Боже… ты меня проверяешь? Это проверка? За месяц я, конечно, сталкивалась с ней лично, но никогда — вот так, втроем.
— О, Джо, ты уже вернулась? — муж кинул на меня короткий взгляд и тут же вернулся к каким-то своим бумажкам. — Присаживайся, нам давно пора поговорить.
— У нас для вас радостная новость!
Его любовница ободряюще мне улыбнулась и еще сильнее облокотилась на плечи Виктора. Я села, сложила дрожащие руки на коленях и шумно выдохнула, пытаясь унять нервозность, и проигнорировала ее слова. И почему я чувствовала себя так, будто это я тут на птичьих правах? Я, законная жена? Сижу тут, как школьница, перед ней!
Но как же глупо бы выглядело мое возмущение теперь, после месяца молчания. Я лелеяла свою гордость, не вступая с ней в конфликты, и теперь… теперь тоже лелеяла свою гордость! Да кто она такая, чтобы я с ней о чем-то спорила? У нее нет того, что ему нужно — уж это я знаю точно. Чтобы она об этом не думала и кого бы из себя не строила. Потому относиться к ней иначе, чем как к мебели, я не видела нужды.
— Как я и сказал, я предлагаю развестись, — без прелюдии начал Виктор, — мы взрослые люди и вполне можем решить все полюбовно, — он поднял на меня взгляд темно-карих глаз. — Джо, мы никогда не были привязаны друг к другу, зато всегда умели договориться… Давай и в этот раз договоримся?

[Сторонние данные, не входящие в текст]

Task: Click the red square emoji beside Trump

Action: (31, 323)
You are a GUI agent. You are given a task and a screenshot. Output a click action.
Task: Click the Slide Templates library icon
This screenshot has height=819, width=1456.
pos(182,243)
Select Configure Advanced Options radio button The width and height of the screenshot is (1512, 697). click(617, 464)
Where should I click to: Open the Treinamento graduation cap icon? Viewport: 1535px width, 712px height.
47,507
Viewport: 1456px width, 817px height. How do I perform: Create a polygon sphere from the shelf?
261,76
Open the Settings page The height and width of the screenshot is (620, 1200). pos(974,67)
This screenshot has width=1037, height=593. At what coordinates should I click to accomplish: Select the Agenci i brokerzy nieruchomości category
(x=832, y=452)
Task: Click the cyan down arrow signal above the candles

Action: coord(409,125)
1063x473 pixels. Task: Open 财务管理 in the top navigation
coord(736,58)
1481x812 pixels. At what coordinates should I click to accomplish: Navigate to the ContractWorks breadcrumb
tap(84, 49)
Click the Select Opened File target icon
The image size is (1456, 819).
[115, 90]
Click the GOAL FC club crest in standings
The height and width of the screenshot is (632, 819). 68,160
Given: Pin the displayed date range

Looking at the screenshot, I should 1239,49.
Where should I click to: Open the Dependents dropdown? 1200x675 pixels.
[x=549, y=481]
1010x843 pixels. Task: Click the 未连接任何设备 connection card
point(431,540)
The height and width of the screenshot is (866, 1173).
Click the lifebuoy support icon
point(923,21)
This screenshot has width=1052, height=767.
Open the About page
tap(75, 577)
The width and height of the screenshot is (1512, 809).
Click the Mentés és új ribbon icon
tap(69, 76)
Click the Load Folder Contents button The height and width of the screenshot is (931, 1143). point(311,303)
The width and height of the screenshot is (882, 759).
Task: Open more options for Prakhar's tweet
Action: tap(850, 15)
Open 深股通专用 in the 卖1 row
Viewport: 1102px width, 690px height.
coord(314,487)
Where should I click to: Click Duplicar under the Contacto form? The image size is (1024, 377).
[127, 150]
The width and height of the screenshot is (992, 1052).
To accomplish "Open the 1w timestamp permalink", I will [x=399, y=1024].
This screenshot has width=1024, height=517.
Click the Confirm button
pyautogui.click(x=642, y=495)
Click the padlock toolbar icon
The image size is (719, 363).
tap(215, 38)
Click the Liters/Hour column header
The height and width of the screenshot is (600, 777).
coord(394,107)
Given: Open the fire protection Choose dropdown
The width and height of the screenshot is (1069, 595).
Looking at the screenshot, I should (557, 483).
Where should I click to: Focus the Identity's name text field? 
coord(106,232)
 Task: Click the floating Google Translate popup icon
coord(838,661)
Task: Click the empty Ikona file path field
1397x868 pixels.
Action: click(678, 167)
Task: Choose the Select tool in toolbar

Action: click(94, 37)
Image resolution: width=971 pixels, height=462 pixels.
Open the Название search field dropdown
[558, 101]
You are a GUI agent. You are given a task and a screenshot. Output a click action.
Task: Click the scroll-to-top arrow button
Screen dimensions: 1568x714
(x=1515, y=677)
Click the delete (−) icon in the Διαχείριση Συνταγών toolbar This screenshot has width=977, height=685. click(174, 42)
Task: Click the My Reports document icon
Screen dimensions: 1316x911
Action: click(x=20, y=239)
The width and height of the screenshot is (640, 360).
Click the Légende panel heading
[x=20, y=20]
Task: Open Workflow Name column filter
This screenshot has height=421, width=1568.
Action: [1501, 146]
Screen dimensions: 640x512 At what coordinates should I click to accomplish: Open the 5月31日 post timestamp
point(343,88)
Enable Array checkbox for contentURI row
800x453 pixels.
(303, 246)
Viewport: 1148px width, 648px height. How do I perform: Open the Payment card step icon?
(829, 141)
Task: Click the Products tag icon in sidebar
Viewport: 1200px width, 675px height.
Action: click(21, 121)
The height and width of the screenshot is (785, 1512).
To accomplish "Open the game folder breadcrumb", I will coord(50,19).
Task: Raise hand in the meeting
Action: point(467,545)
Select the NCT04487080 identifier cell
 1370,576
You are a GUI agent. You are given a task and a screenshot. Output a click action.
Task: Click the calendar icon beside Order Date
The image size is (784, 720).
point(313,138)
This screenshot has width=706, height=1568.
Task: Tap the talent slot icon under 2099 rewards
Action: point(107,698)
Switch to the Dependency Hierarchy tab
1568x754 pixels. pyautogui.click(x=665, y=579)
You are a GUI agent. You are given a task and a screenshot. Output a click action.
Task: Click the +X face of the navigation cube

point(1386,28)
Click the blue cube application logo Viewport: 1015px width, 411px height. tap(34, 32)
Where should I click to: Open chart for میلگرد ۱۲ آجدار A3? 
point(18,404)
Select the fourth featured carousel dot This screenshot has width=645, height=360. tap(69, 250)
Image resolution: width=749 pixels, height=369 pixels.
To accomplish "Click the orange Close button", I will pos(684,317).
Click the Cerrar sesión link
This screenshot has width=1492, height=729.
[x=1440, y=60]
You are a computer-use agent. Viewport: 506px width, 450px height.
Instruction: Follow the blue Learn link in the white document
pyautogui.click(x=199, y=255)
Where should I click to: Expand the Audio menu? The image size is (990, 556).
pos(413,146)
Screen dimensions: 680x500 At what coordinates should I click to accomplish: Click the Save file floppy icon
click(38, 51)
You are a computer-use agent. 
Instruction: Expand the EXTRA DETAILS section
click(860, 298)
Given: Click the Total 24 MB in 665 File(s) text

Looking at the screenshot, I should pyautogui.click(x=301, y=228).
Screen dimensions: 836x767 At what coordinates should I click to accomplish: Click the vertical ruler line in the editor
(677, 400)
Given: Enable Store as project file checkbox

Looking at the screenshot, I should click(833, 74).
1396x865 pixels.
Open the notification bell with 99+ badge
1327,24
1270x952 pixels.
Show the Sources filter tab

— О чем? — я покачала головой. — Ты в самом деле пытаешься меня убедить, будто готов развестись со мной ради… этой?
— Поймите, мисс Хейг, мы просто любим друг друга! — пролепетала смущено девица, стоящая у кресла моего мужа и делая выразительный акцент на «мисс».
— Миссис Хейг, — поправила ее я и махнула рукой на мужа, — А это мистер Хейг. И вам бы не лезть в разговор взрослых без разрешения.
Девушка вспыхнула, а Виктор только устало потер лоб. Любовница мужа сделала вид, будто вот-вот расплачется, начав судорожно всхлипывать. Она была младше нас с мужем лет на шесть-семь, но, честно говоря, выглядела даже старше меня. Она вообще была не красавицей, и я никак не могла понять мужа — чего он хочет добиться этим спектаклем? Поверить в то, что он хочет сделать эту девку своей женой? Она ничем — ну вот, ничем! — меня не лучше. Даже внешностью. В свои почти тридцать я выглядела гораздо свежее и была откровенно красивее. И это только внешность! Моим главным достоинством в глазах мужа была отнюдь не она.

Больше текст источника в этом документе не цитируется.